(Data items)
--------------------------------------------------
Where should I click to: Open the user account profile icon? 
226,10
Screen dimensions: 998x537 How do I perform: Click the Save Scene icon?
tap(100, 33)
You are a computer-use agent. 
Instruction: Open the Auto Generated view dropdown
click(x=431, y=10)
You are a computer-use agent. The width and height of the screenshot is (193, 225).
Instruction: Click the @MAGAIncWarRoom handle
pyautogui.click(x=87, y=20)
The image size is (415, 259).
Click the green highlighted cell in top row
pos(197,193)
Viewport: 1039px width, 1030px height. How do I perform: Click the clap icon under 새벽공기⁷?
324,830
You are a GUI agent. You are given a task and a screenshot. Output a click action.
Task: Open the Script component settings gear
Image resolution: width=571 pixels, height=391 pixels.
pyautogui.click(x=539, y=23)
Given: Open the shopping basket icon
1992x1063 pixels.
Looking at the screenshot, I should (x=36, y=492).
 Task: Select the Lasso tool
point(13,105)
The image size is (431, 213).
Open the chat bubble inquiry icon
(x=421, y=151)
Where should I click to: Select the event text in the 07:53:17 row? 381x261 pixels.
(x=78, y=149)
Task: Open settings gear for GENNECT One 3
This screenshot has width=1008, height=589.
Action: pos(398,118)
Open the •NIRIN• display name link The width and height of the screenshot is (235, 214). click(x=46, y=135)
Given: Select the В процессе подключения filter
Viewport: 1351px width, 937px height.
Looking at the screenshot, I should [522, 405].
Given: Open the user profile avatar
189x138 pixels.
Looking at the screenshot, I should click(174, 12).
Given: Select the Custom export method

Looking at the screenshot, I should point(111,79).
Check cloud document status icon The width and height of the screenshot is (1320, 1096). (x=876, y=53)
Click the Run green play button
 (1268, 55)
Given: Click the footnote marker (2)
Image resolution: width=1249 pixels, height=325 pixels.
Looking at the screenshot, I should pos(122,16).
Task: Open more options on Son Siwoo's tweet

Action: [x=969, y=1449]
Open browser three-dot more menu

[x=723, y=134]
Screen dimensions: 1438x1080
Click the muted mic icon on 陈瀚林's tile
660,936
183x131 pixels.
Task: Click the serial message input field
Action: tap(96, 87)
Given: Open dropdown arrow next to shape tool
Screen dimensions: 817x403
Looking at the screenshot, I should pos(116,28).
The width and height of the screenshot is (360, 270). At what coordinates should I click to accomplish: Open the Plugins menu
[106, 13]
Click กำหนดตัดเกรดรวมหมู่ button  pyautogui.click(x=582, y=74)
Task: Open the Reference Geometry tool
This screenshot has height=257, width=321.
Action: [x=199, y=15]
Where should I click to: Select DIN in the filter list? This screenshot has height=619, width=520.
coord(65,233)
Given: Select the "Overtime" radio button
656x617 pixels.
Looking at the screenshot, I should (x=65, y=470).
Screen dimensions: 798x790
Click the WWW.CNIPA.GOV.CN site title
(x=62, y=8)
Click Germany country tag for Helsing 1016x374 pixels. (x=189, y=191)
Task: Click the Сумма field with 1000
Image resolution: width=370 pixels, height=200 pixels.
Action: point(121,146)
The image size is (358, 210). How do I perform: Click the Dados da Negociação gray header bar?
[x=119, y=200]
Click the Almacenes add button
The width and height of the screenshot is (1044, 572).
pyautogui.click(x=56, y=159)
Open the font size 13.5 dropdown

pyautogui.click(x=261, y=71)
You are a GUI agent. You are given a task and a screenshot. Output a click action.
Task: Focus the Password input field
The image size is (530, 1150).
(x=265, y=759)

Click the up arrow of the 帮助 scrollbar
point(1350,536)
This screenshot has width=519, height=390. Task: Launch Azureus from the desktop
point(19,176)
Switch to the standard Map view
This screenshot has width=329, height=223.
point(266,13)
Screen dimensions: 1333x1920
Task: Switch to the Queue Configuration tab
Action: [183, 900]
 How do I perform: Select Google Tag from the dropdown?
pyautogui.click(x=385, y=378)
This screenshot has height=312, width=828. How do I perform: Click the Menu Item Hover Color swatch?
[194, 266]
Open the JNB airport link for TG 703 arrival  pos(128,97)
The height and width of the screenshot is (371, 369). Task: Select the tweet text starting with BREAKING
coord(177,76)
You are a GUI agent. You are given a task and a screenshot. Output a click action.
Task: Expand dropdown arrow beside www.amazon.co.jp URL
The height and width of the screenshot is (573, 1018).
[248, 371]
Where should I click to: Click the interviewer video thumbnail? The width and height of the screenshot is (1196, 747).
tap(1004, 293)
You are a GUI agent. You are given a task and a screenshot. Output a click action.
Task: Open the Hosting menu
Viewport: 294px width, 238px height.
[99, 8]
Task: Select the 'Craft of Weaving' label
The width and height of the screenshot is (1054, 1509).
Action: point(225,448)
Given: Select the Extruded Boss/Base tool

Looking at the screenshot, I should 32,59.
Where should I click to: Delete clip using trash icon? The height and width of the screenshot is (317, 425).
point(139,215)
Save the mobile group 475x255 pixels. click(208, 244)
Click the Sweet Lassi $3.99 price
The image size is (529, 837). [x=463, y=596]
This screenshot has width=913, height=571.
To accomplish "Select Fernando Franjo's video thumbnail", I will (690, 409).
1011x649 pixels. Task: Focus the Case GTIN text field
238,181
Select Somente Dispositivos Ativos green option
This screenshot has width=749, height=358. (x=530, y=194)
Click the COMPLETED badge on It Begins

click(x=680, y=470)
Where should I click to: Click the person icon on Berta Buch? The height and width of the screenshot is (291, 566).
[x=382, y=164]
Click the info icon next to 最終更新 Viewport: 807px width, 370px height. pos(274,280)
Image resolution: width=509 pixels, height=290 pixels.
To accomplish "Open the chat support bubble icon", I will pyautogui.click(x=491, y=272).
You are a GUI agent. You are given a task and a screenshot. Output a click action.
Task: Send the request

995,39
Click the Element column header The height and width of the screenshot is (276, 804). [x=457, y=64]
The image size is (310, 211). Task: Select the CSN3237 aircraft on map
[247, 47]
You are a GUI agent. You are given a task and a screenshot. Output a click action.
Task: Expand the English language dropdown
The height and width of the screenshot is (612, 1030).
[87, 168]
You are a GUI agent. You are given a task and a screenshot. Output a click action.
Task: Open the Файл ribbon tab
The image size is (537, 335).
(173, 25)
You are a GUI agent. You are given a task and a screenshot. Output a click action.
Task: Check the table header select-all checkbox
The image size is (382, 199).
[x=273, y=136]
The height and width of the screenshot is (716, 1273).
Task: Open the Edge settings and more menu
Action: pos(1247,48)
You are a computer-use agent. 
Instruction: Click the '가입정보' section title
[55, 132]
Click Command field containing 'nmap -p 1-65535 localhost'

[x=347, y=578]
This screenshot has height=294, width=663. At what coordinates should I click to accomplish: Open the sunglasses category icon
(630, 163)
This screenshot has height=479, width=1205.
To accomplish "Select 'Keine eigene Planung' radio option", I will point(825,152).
--------------------------------------------------
• _WHAT YOU NEED TO DO_: An exact copy of every record above is needed. Write it out word for word.

• _ANSWER SECTION_:
Where should I click to: Open the user account profile icon? 
226,10
Screen dimensions: 998x537 How do I perform: Click the Save Scene icon?
tap(100, 33)
You are a computer-use agent. 
Instruction: Open the Auto Generated view dropdown
click(x=431, y=10)
You are a computer-use agent. The width and height of the screenshot is (193, 225).
Instruction: Click the @MAGAIncWarRoom handle
pyautogui.click(x=87, y=20)
The image size is (415, 259).
Click the green highlighted cell in top row
pos(197,193)
Viewport: 1039px width, 1030px height. How do I perform: Click the clap icon under 새벽공기⁷?
324,830
You are a GUI agent. You are given a task and a screenshot. Output a click action.
Task: Open the Script component settings gear
Image resolution: width=571 pixels, height=391 pixels.
pyautogui.click(x=539, y=23)
Given: Open the shopping basket icon
1992x1063 pixels.
Looking at the screenshot, I should (x=36, y=492).
 Task: Select the Lasso tool
point(13,105)
The image size is (431, 213).
Open the chat bubble inquiry icon
(x=421, y=151)
Where should I click to: Select the event text in the 07:53:17 row? 381x261 pixels.
(x=78, y=149)
Task: Open settings gear for GENNECT One 3
This screenshot has width=1008, height=589.
Action: pos(398,118)
Open the •NIRIN• display name link The width and height of the screenshot is (235, 214). click(x=46, y=135)
Given: Select the В процессе подключения filter
Viewport: 1351px width, 937px height.
Looking at the screenshot, I should [522, 405].
Given: Open the user profile avatar
189x138 pixels.
Looking at the screenshot, I should click(174, 12).
Given: Select the Custom export method

Looking at the screenshot, I should point(111,79).
Check cloud document status icon The width and height of the screenshot is (1320, 1096). (x=876, y=53)
Click the Run green play button
 (1268, 55)
Given: Click the footnote marker (2)
Image resolution: width=1249 pixels, height=325 pixels.
Looking at the screenshot, I should pos(122,16).
Task: Open more options on Son Siwoo's tweet

Action: [x=969, y=1449]
Open browser three-dot more menu

[x=723, y=134]
Screen dimensions: 1438x1080
Click the muted mic icon on 陈瀚林's tile
660,936
183x131 pixels.
Task: Click the serial message input field
Action: tap(96, 87)
Given: Open dropdown arrow next to shape tool
Screen dimensions: 817x403
Looking at the screenshot, I should pos(116,28).
The width and height of the screenshot is (360, 270). At what coordinates should I click to accomplish: Open the Plugins menu
[106, 13]
Click กำหนดตัดเกรดรวมหมู่ button  pyautogui.click(x=582, y=74)
Task: Open the Reference Geometry tool
This screenshot has height=257, width=321.
Action: [x=199, y=15]
Where should I click to: Select DIN in the filter list? This screenshot has height=619, width=520.
coord(65,233)
Given: Select the "Overtime" radio button
656x617 pixels.
Looking at the screenshot, I should (x=65, y=470).
Screen dimensions: 798x790
Click the WWW.CNIPA.GOV.CN site title
(x=62, y=8)
Click Germany country tag for Helsing 1016x374 pixels. (x=189, y=191)
Task: Click the Сумма field with 1000
Image resolution: width=370 pixels, height=200 pixels.
Action: point(121,146)
The image size is (358, 210). How do I perform: Click the Dados da Negociação gray header bar?
[x=119, y=200]
Click the Almacenes add button
The width and height of the screenshot is (1044, 572).
pyautogui.click(x=56, y=159)
Open the font size 13.5 dropdown

pyautogui.click(x=261, y=71)
You are a GUI agent. You are given a task and a screenshot. Output a click action.
Task: Focus the Password input field
The image size is (530, 1150).
(x=265, y=759)

Click the up arrow of the 帮助 scrollbar
point(1350,536)
This screenshot has width=519, height=390. Task: Launch Azureus from the desktop
point(19,176)
Switch to the standard Map view
This screenshot has width=329, height=223.
point(266,13)
Screen dimensions: 1333x1920
Task: Switch to the Queue Configuration tab
Action: [183, 900]
 How do I perform: Select Google Tag from the dropdown?
pyautogui.click(x=385, y=378)
This screenshot has height=312, width=828. How do I perform: Click the Menu Item Hover Color swatch?
[194, 266]
Open the JNB airport link for TG 703 arrival  pos(128,97)
The height and width of the screenshot is (371, 369). Task: Select the tweet text starting with BREAKING
coord(177,76)
You are a GUI agent. You are given a task and a screenshot. Output a click action.
Task: Expand dropdown arrow beside www.amazon.co.jp URL
The height and width of the screenshot is (573, 1018).
[248, 371]
Where should I click to: Click the interviewer video thumbnail? The width and height of the screenshot is (1196, 747).
tap(1004, 293)
You are a GUI agent. You are given a task and a screenshot. Output a click action.
Task: Open the Hosting menu
Viewport: 294px width, 238px height.
[99, 8]
Task: Select the 'Craft of Weaving' label
The width and height of the screenshot is (1054, 1509).
Action: point(225,448)
Given: Select the Extruded Boss/Base tool

Looking at the screenshot, I should 32,59.
Where should I click to: Delete clip using trash icon? The height and width of the screenshot is (317, 425).
point(139,215)
Save the mobile group 475x255 pixels. click(208, 244)
Click the Sweet Lassi $3.99 price
The image size is (529, 837). [x=463, y=596]
This screenshot has width=913, height=571.
To accomplish "Select Fernando Franjo's video thumbnail", I will (690, 409).
1011x649 pixels. Task: Focus the Case GTIN text field
238,181
Select Somente Dispositivos Ativos green option
This screenshot has width=749, height=358. (x=530, y=194)
Click the COMPLETED badge on It Begins

click(x=680, y=470)
Where should I click to: Click the person icon on Berta Buch? The height and width of the screenshot is (291, 566).
[x=382, y=164]
Click the info icon next to 最終更新 Viewport: 807px width, 370px height. pos(274,280)
Image resolution: width=509 pixels, height=290 pixels.
To accomplish "Open the chat support bubble icon", I will pyautogui.click(x=491, y=272).
You are a GUI agent. You are given a task and a screenshot. Output a click action.
Task: Send the request

995,39
Click the Element column header The height and width of the screenshot is (276, 804). [x=457, y=64]
The image size is (310, 211). Task: Select the CSN3237 aircraft on map
[247, 47]
You are a GUI agent. You are given a task and a screenshot. Output a click action.
Task: Expand the English language dropdown
The height and width of the screenshot is (612, 1030).
[87, 168]
You are a GUI agent. You are given a task and a screenshot. Output a click action.
Task: Open the Файл ribbon tab
The image size is (537, 335).
(173, 25)
You are a GUI agent. You are given a task and a screenshot. Output a click action.
Task: Check the table header select-all checkbox
The image size is (382, 199).
[x=273, y=136]
The height and width of the screenshot is (716, 1273).
Task: Open the Edge settings and more menu
Action: pos(1247,48)
You are a computer-use agent. 
Instruction: Click the '가입정보' section title
[55, 132]
Click Command field containing 'nmap -p 1-65535 localhost'

[x=347, y=578]
This screenshot has height=294, width=663. At what coordinates should I click to accomplish: Open the sunglasses category icon
(630, 163)
This screenshot has height=479, width=1205.
To accomplish "Select 'Keine eigene Planung' radio option", I will point(825,152).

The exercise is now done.